_WHAT NEEDS TO BE DONE_.
The whole of the data is to be reproduced exactly.

_INFORMATION_.

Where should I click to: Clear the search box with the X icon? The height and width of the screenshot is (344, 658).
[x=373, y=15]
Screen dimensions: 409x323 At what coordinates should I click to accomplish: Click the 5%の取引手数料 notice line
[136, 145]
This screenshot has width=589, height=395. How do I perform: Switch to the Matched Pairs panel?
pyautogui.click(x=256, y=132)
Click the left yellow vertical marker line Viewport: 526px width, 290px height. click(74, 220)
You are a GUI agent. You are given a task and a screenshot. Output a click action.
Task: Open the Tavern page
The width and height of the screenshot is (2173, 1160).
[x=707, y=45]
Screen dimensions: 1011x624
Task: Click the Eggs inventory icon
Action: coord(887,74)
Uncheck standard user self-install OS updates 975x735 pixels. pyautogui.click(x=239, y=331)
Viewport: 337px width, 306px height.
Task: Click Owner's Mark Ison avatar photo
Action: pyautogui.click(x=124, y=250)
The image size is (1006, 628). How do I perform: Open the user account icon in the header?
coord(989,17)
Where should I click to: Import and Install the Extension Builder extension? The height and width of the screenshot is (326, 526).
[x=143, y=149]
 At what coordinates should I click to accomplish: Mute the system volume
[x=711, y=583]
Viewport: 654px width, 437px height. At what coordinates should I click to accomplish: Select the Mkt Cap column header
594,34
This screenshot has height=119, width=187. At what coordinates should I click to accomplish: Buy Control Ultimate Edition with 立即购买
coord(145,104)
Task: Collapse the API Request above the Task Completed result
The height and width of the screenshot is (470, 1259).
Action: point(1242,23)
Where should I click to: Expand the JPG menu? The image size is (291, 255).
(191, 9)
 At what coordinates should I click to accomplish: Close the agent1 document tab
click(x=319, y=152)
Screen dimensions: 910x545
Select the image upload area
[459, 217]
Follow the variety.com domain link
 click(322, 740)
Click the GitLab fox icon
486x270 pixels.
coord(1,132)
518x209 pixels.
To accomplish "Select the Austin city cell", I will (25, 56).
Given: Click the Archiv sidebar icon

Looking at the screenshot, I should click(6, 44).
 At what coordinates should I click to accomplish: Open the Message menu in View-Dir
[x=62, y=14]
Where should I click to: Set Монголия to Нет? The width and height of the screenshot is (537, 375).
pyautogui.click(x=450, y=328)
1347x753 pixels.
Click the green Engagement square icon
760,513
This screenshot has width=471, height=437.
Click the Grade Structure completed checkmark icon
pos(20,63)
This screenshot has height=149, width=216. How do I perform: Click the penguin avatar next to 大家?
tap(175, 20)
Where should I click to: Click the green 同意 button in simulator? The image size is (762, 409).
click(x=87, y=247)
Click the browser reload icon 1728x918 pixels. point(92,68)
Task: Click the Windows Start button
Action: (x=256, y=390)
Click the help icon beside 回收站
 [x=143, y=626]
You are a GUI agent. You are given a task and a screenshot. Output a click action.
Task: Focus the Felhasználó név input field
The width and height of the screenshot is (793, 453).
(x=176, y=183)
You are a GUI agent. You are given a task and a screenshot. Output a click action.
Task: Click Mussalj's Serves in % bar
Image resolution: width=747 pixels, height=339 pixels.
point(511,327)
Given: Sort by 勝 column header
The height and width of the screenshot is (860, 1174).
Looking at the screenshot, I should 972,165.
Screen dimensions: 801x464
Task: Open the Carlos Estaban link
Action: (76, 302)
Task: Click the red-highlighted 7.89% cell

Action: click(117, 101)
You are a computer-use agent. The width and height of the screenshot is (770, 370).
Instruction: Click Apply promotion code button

_WRITTEN SOLUTION_.
Where should I click to: Clear the search box with the X icon? The height and width of the screenshot is (344, 658).
[x=373, y=15]
Screen dimensions: 409x323 At what coordinates should I click to accomplish: Click the 5%の取引手数料 notice line
[136, 145]
This screenshot has width=589, height=395. How do I perform: Switch to the Matched Pairs panel?
pyautogui.click(x=256, y=132)
Click the left yellow vertical marker line Viewport: 526px width, 290px height. click(74, 220)
You are a GUI agent. You are given a task and a screenshot. Output a click action.
Task: Open the Tavern page
The width and height of the screenshot is (2173, 1160).
[x=707, y=45]
Screen dimensions: 1011x624
Task: Click the Eggs inventory icon
Action: coord(887,74)
Uncheck standard user self-install OS updates 975x735 pixels. pyautogui.click(x=239, y=331)
Viewport: 337px width, 306px height.
Task: Click Owner's Mark Ison avatar photo
Action: pyautogui.click(x=124, y=250)
The image size is (1006, 628). How do I perform: Open the user account icon in the header?
coord(989,17)
Where should I click to: Import and Install the Extension Builder extension? The height and width of the screenshot is (326, 526).
[x=143, y=149]
 At what coordinates should I click to accomplish: Mute the system volume
[x=711, y=583]
Viewport: 654px width, 437px height. At what coordinates should I click to accomplish: Select the Mkt Cap column header
594,34
This screenshot has height=119, width=187. At what coordinates should I click to accomplish: Buy Control Ultimate Edition with 立即购买
coord(145,104)
Task: Collapse the API Request above the Task Completed result
The height and width of the screenshot is (470, 1259).
Action: point(1242,23)
Where should I click to: Expand the JPG menu? The image size is (291, 255).
(191, 9)
 At what coordinates should I click to accomplish: Close the agent1 document tab
click(x=319, y=152)
Screen dimensions: 910x545
Select the image upload area
[459, 217]
Follow the variety.com domain link
 click(322, 740)
Click the GitLab fox icon
486x270 pixels.
coord(1,132)
518x209 pixels.
To accomplish "Select the Austin city cell", I will (25, 56).
Given: Click the Archiv sidebar icon

Looking at the screenshot, I should click(6, 44).
 At what coordinates should I click to accomplish: Open the Message menu in View-Dir
[x=62, y=14]
Where should I click to: Set Монголия to Нет? The width and height of the screenshot is (537, 375).
pyautogui.click(x=450, y=328)
1347x753 pixels.
Click the green Engagement square icon
760,513
This screenshot has width=471, height=437.
Click the Grade Structure completed checkmark icon
pos(20,63)
This screenshot has height=149, width=216. How do I perform: Click the penguin avatar next to 大家?
tap(175, 20)
Where should I click to: Click the green 同意 button in simulator? The image size is (762, 409).
click(x=87, y=247)
Click the browser reload icon 1728x918 pixels. point(92,68)
Task: Click the Windows Start button
Action: (x=256, y=390)
Click the help icon beside 回收站
 [x=143, y=626]
You are a GUI agent. You are given a task and a screenshot. Output a click action.
Task: Focus the Felhasználó név input field
The width and height of the screenshot is (793, 453).
(x=176, y=183)
You are a GUI agent. You are given a task and a screenshot. Output a click action.
Task: Click Mussalj's Serves in % bar
Image resolution: width=747 pixels, height=339 pixels.
point(511,327)
Given: Sort by 勝 column header
The height and width of the screenshot is (860, 1174).
Looking at the screenshot, I should 972,165.
Screen dimensions: 801x464
Task: Open the Carlos Estaban link
Action: (76, 302)
Task: Click the red-highlighted 7.89% cell

Action: click(117, 101)
You are a computer-use agent. The width and height of the screenshot is (770, 370).
Instruction: Click Apply promotion code button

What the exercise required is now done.